Divergent role of nitric oxide in insulin‐stimulated aortic vasorelaxation between low‐ and high‐intrinsic aerobic capacity rats

Low‐intrinsic aerobic capacity is associated with increased risk for cardiovascular and metabolic diseases and is a strong predictor of early mortality. The effects of intrinsic aerobic capacity on the vascular response to insulin are largely unknown. We tested the hypothesis that rats selectively bred for a low capacity to run ( LCR ) exhibit vascular dysfunction and impaired vascular reactivity to insulin compared to high capacity running ( HCR ) rats. Mature female LCR ( n  = 21) and HCR ( n  = 17) rats were maintained under sedentary conditions, and in vitro thoracic aortic vascular function was assessed.
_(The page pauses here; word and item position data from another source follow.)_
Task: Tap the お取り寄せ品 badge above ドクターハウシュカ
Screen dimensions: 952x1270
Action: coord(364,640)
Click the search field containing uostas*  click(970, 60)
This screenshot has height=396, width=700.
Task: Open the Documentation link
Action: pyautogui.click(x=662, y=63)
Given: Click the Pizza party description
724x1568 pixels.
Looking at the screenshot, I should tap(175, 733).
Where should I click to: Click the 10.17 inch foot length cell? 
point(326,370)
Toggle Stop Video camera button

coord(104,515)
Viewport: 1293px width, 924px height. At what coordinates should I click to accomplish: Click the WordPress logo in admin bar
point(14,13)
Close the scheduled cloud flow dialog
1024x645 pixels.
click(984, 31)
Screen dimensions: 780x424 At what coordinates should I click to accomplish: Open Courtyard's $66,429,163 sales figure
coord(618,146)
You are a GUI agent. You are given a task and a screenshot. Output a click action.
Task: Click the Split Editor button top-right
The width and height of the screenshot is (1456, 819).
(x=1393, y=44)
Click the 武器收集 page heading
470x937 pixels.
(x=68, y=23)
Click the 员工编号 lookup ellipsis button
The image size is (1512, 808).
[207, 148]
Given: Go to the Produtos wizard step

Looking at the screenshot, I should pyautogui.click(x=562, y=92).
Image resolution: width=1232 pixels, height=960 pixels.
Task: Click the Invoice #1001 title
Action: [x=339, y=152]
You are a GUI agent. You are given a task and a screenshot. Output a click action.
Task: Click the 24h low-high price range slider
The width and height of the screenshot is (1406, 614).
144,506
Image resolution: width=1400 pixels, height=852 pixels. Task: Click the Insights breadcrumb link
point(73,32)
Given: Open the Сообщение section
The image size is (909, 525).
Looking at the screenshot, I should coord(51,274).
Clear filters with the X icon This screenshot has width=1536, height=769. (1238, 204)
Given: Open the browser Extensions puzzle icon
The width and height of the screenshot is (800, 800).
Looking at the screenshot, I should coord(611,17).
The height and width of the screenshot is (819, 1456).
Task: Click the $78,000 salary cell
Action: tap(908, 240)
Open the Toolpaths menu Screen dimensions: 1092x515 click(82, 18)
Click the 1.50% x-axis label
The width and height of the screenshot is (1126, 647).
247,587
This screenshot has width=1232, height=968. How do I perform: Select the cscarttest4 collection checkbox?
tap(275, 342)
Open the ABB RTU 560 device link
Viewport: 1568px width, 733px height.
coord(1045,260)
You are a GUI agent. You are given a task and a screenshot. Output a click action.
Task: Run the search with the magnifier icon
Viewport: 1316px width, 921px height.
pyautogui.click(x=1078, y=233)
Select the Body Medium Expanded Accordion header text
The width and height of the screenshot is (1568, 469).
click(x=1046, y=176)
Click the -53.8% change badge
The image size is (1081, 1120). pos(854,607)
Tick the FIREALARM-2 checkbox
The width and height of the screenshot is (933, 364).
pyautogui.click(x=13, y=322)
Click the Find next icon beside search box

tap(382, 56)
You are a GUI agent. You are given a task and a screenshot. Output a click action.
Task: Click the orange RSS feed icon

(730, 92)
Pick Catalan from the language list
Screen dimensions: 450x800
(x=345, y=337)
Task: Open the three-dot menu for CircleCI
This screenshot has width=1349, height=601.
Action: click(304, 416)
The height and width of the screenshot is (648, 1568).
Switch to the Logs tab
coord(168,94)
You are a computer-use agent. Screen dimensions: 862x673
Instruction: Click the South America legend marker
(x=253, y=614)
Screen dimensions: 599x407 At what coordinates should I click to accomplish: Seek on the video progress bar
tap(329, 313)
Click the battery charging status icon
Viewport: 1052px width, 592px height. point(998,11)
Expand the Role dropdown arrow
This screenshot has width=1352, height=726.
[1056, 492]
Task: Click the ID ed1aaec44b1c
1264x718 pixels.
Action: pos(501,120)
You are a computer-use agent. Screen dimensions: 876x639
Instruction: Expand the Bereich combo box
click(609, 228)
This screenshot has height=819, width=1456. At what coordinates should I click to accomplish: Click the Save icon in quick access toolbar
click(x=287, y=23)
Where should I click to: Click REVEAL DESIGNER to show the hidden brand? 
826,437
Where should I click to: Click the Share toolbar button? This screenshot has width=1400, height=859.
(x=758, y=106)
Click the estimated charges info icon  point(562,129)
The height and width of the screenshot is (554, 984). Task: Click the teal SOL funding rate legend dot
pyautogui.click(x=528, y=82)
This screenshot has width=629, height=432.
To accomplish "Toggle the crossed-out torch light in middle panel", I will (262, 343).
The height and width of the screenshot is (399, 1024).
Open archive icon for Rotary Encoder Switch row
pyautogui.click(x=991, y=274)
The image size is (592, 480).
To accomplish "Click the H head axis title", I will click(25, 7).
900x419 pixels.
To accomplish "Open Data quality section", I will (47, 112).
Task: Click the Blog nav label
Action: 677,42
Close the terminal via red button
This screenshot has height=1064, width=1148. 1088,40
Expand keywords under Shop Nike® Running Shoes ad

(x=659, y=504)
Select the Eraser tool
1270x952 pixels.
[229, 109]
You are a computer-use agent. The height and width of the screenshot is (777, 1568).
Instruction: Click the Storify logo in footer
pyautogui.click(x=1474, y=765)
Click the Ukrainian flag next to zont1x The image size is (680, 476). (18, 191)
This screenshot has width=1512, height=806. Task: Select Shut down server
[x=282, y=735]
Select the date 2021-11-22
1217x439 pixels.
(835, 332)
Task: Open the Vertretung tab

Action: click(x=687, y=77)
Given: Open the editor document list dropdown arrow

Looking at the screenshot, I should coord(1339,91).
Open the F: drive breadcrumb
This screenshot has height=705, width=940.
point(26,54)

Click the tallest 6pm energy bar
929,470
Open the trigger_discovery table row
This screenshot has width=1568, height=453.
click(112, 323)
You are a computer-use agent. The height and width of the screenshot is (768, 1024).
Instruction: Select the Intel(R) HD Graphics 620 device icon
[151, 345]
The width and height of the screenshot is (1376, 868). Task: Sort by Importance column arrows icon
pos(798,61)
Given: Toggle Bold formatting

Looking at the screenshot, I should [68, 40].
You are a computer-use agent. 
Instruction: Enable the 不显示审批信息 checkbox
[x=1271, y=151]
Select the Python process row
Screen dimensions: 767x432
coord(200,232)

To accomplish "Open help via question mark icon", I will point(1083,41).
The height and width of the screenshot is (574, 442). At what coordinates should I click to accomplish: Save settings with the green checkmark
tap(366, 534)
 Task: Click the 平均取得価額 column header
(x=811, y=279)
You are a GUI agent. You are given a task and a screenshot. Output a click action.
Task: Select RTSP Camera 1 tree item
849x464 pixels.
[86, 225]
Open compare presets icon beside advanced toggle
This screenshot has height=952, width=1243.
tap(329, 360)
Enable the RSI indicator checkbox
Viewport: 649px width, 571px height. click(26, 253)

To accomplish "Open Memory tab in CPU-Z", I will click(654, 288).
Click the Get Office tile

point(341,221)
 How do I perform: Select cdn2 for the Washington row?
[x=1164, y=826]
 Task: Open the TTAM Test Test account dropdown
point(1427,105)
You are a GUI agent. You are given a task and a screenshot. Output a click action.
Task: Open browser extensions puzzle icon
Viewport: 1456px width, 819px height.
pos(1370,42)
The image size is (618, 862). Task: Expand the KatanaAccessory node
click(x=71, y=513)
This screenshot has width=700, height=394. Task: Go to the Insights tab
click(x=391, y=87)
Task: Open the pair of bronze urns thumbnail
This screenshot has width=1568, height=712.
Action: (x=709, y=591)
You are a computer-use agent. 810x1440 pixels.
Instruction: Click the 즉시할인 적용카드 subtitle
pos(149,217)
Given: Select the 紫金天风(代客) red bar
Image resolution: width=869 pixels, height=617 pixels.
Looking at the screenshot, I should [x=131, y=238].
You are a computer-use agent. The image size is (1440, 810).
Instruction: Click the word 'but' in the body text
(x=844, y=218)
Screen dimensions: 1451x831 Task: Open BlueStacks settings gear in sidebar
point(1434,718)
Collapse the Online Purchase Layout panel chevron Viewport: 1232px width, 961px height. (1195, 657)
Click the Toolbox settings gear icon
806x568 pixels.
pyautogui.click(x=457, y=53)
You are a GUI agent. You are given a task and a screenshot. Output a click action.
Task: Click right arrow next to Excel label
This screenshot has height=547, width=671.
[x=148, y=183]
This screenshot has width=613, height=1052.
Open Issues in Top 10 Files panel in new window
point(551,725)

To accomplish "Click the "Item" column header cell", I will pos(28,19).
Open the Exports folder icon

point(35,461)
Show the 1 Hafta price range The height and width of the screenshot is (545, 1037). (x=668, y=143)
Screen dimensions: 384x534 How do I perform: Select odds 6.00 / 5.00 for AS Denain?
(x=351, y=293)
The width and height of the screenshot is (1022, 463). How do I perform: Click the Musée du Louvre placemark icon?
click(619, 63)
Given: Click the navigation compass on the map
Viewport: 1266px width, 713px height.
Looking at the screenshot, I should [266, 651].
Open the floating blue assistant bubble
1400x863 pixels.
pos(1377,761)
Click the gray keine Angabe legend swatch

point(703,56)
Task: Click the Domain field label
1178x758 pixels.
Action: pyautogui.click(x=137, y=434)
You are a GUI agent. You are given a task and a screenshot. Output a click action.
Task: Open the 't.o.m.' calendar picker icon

LCR exhibited greater body mass (13%), body fat (35%), and subcutaneous, perigonadal, and retroperitoneal adipose tissue mass, than HCR . During an intraperitoneal glucose tolerance test, glucose area under the curve ( AUC ) was not different but insulin AUC was 2‐fold greater in LCR than HCR . Acetylcholine and insulin‐stimulated aortic vasorelaxation was significantly greater in LCR (65.2 ± 3.8%, and 32.7 ± 4.1%) than HCR (55.0 ± 3.3%, and 16.7 ± 2.8%). Inhibition of nitric oxide synthase ( NOS ) with L‐ NAME entirely abolished insulin‐mediated vasorelaxation in the aorta of LCR , with no effect in HCR . LCR rats exhibited greater expression of Insulin Receptor protein, lower Endothelin Receptor‐A protein, a down‐regulation of transcripts for markers of immune cell infiltration ( CD 11C, CD 4, and F4/80) and up‐regulation of pro‐atherogenic inflammatory genes ( VCAM ‐1 and MCP ‐1) in the aorta wall. Contrary to our hypothesis, low‐aerobic capacity was associated with enhanced aortic endothelial function and NO ‐mediated reactivity to insulin, despite increased adiposity and evidence of whole body insulin resistance.